[Collection entries]
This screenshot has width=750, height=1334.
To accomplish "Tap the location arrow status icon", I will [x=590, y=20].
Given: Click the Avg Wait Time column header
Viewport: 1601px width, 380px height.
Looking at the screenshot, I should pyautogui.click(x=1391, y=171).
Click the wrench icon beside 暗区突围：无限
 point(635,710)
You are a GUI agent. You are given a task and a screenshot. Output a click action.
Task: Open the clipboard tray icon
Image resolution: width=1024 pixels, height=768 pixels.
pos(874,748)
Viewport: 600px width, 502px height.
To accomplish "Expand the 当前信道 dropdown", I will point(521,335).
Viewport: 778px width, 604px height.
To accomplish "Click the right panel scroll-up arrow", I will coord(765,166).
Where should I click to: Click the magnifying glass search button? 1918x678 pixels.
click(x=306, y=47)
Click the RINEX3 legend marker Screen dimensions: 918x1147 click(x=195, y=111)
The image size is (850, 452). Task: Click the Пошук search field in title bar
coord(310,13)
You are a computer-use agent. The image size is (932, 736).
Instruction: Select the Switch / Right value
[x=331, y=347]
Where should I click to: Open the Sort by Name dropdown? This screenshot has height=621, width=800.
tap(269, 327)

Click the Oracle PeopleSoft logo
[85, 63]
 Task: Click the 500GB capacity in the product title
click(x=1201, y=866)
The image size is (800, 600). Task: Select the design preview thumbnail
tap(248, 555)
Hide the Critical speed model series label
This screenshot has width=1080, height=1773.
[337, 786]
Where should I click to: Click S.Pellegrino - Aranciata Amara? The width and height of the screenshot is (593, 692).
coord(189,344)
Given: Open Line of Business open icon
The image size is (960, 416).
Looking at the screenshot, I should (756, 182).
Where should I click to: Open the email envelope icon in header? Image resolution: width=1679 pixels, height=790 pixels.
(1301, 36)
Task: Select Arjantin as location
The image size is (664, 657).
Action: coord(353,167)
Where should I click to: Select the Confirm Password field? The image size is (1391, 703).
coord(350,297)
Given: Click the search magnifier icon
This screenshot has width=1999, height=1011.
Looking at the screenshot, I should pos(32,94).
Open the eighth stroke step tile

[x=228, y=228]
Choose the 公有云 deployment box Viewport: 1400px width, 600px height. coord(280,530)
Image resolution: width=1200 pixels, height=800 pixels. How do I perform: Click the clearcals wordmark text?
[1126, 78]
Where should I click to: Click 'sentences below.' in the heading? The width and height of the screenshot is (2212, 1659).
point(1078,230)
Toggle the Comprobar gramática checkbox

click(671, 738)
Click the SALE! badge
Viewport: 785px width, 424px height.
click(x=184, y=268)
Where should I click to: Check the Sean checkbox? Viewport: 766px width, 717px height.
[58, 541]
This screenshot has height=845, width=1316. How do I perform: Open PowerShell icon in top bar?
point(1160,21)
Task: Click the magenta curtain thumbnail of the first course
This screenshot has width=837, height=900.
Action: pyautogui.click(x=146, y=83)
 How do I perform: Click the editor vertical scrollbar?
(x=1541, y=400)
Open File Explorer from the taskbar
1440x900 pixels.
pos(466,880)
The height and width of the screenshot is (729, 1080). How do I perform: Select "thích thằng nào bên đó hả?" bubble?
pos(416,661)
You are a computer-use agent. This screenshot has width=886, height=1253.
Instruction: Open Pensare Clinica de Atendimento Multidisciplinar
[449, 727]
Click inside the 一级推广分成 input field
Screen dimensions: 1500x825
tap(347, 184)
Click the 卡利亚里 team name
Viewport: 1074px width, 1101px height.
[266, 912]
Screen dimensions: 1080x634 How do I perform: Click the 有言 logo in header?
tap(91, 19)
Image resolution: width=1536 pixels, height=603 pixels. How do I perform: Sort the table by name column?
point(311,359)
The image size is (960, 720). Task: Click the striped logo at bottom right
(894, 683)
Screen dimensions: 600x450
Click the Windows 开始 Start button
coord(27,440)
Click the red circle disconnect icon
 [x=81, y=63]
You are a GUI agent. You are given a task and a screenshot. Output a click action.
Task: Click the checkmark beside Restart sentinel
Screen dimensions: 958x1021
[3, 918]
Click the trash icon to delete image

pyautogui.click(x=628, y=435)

__Work instructions__
Filter the records for lines holding the string "will". Copy each one.

__Reply to the exercise__
To accomplish "Tap the location arrow status icon", I will [x=590, y=20].
To accomplish "Expand the 当前信道 dropdown", I will point(521,335).
To accomplish "Click the right panel scroll-up arrow", I will coord(765,166).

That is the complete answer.